**DATA ENTRIES:**
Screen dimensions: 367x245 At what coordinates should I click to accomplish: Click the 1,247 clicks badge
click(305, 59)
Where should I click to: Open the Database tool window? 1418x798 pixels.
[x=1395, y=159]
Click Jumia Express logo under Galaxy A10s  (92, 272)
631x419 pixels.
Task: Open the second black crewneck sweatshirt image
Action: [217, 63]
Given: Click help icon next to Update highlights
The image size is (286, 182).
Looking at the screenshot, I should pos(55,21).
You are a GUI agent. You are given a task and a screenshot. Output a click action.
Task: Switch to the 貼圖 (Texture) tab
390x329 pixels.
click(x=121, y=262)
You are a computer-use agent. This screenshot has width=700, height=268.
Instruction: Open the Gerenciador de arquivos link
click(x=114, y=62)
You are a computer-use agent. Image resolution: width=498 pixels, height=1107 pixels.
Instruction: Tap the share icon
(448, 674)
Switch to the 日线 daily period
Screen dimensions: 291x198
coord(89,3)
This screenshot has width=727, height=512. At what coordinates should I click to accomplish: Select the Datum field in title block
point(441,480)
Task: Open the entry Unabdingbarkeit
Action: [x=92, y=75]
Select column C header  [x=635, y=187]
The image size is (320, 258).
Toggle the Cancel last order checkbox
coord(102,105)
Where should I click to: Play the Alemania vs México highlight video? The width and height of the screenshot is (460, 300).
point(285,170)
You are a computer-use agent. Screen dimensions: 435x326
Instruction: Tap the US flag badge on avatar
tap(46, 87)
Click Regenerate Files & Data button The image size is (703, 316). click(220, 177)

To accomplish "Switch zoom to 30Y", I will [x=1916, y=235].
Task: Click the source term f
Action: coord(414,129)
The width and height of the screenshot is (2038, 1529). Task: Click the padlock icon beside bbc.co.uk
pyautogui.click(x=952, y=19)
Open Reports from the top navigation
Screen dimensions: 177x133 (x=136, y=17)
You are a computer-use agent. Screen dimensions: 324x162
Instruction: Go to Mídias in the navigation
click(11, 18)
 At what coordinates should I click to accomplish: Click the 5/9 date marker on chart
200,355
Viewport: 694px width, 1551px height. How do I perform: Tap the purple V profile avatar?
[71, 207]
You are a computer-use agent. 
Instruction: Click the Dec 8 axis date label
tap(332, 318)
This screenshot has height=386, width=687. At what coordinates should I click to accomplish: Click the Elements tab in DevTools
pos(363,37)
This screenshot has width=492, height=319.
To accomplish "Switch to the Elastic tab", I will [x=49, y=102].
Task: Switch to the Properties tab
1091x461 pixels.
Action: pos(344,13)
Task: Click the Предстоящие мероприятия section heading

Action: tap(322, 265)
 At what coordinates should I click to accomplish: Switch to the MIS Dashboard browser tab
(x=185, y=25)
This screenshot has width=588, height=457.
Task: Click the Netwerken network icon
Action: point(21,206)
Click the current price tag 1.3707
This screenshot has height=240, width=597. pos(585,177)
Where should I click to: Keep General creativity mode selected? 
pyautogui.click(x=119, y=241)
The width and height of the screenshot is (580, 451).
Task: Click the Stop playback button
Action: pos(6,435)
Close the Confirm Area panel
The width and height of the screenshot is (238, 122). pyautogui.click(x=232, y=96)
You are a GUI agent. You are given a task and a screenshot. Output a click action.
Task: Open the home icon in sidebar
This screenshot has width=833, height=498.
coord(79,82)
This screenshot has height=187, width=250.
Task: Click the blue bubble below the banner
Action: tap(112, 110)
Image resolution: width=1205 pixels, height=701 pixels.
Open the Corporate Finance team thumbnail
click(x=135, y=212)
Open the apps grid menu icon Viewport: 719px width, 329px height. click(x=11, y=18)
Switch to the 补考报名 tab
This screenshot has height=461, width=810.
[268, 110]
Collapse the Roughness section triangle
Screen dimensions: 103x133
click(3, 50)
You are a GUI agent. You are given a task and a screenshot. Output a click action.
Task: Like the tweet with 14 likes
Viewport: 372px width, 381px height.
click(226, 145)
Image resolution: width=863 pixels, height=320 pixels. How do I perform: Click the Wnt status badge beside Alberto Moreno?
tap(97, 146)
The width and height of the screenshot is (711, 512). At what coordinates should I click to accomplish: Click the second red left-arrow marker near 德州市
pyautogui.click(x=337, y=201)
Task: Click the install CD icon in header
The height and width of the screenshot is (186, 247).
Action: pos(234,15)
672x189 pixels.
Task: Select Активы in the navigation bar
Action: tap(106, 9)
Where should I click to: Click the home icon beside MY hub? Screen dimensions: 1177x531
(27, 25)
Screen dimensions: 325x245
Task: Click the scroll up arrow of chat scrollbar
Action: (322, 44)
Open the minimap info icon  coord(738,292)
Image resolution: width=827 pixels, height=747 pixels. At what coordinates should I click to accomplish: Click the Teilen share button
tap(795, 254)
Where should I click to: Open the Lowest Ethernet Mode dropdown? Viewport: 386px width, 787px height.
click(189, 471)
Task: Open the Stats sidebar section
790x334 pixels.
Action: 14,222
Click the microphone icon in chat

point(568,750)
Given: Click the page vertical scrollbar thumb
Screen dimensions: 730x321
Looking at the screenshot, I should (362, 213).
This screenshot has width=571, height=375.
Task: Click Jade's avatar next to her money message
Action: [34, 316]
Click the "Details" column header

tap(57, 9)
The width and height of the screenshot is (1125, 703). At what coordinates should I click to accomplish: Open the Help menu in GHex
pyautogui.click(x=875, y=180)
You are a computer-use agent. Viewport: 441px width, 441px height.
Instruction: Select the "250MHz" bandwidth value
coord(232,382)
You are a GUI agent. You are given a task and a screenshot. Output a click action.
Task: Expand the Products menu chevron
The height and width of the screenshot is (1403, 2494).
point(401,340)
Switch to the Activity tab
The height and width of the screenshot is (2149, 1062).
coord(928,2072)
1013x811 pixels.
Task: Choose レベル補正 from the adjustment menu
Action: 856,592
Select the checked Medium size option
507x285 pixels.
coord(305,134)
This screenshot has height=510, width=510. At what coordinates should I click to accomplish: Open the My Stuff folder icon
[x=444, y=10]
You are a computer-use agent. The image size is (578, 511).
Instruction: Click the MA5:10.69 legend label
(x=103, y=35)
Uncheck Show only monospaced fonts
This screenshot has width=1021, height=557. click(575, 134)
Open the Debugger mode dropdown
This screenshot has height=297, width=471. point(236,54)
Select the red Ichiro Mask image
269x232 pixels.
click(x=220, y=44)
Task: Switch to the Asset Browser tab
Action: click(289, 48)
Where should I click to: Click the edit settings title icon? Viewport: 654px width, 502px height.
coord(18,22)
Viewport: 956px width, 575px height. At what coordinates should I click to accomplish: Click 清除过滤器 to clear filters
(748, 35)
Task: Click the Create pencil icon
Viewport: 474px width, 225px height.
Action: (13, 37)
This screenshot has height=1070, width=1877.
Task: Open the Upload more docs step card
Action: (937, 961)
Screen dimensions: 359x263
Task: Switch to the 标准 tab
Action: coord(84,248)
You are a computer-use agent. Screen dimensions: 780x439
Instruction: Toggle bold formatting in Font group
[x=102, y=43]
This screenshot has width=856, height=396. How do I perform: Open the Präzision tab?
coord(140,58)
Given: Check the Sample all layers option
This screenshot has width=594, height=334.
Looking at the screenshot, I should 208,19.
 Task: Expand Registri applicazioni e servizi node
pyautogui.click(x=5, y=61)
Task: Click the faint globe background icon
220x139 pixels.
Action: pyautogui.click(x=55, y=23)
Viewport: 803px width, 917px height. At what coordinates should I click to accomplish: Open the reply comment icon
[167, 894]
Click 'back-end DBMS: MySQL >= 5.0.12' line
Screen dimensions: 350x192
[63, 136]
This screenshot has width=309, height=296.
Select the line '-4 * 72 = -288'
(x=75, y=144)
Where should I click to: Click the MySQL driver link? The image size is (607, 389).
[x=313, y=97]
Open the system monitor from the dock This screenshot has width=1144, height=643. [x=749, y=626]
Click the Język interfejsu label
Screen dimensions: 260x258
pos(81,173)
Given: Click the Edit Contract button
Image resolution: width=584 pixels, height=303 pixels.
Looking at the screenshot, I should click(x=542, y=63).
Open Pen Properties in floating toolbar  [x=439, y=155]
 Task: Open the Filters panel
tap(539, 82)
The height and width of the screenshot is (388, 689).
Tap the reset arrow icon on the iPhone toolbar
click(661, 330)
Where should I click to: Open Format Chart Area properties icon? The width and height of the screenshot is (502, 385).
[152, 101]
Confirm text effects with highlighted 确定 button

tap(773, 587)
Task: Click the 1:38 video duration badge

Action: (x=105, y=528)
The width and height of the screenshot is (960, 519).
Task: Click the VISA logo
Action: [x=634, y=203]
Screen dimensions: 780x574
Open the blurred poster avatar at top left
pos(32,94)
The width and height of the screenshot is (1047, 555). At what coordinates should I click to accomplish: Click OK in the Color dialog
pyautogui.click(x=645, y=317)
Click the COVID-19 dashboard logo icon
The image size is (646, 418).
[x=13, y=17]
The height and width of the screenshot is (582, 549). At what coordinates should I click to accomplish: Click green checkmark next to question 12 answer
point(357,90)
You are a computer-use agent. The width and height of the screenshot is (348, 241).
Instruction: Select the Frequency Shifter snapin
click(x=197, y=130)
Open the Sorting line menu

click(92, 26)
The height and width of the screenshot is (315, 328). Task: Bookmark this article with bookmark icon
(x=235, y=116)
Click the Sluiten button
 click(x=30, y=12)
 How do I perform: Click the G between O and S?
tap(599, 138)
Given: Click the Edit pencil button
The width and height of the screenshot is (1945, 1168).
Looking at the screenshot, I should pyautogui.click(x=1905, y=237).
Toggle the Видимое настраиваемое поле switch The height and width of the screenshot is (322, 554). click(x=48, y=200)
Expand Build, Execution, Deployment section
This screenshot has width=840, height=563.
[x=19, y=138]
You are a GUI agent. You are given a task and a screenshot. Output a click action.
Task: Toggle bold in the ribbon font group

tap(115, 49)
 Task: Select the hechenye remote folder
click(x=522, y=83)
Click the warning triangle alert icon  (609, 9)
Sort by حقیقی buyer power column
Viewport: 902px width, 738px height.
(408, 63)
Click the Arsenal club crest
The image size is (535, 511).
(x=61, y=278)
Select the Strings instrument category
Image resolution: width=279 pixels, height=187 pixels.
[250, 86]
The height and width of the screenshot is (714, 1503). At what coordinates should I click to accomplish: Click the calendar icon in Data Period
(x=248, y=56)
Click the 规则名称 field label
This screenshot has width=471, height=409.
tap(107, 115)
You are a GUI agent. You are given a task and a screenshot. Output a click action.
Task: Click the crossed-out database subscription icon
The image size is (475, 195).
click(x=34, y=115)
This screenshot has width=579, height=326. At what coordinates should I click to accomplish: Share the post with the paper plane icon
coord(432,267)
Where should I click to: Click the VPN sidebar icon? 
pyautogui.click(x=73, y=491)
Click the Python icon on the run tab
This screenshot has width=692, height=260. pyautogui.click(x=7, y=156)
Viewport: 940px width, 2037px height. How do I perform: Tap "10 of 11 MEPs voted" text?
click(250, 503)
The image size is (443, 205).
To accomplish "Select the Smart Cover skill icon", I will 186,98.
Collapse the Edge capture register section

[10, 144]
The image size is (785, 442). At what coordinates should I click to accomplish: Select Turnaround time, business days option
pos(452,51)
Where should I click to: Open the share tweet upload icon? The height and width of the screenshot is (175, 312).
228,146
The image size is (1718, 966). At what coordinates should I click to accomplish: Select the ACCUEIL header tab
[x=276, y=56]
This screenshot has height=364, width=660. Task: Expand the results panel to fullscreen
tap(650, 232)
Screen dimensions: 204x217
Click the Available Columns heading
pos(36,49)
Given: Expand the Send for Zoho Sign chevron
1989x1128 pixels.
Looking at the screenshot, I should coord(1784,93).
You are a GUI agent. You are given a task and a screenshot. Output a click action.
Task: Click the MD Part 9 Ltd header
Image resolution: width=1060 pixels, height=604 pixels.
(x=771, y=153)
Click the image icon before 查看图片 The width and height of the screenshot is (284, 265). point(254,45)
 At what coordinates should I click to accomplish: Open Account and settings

**WHAT NEEDS TO BE DONE:**
Edit the records from the line containing "Where should I click to: Keep" through the line containing "point(568,750)", replacing "Roughness" with "Metallic" and keeping everything else the same. Return only those lines.

**CORRECT RESULT:**
Where should I click to: Keep General creativity mode selected? 
pyautogui.click(x=119, y=241)
The width and height of the screenshot is (580, 451).
Task: Click the Stop playback button
Action: pos(6,435)
Close the Confirm Area panel
The width and height of the screenshot is (238, 122). pyautogui.click(x=232, y=96)
You are a GUI agent. You are given a task and a screenshot. Output a click action.
Task: Open the home icon in sidebar
This screenshot has width=833, height=498.
coord(79,82)
This screenshot has height=187, width=250.
Task: Click the blue bubble below the banner
Action: tap(112, 110)
Image resolution: width=1205 pixels, height=701 pixels.
Open the Corporate Finance team thumbnail
click(x=135, y=212)
Open the apps grid menu icon Viewport: 719px width, 329px height. click(x=11, y=18)
Switch to the 补考报名 tab
This screenshot has height=461, width=810.
[268, 110]
Collapse the Metallic section triangle
Screen dimensions: 103x133
click(3, 50)
You are a GUI agent. You are given a task and a screenshot. Output a click action.
Task: Like the tweet with 14 likes
Viewport: 372px width, 381px height.
click(226, 145)
Image resolution: width=863 pixels, height=320 pixels. How do I perform: Click the Wnt status badge beside Alberto Moreno?
tap(97, 146)
The width and height of the screenshot is (711, 512). At what coordinates should I click to accomplish: Click the second red left-arrow marker near 德州市
pyautogui.click(x=337, y=201)
Task: Click the install CD icon in header
The height and width of the screenshot is (186, 247).
Action: pos(234,15)
672x189 pixels.
Task: Select Активы in the navigation bar
Action: tap(106, 9)
Where should I click to: Click the home icon beside MY hub? Screen dimensions: 1177x531
(27, 25)
Screen dimensions: 325x245
Task: Click the scroll up arrow of chat scrollbar
Action: (322, 44)
Open the minimap info icon  coord(738,292)
Image resolution: width=827 pixels, height=747 pixels. At what coordinates should I click to accomplish: Click the Teilen share button
tap(795, 254)
Where should I click to: Open the Lowest Ethernet Mode dropdown? Viewport: 386px width, 787px height.
click(189, 471)
Task: Open the Stats sidebar section
790x334 pixels.
Action: 14,222
Click the microphone icon in chat

point(568,750)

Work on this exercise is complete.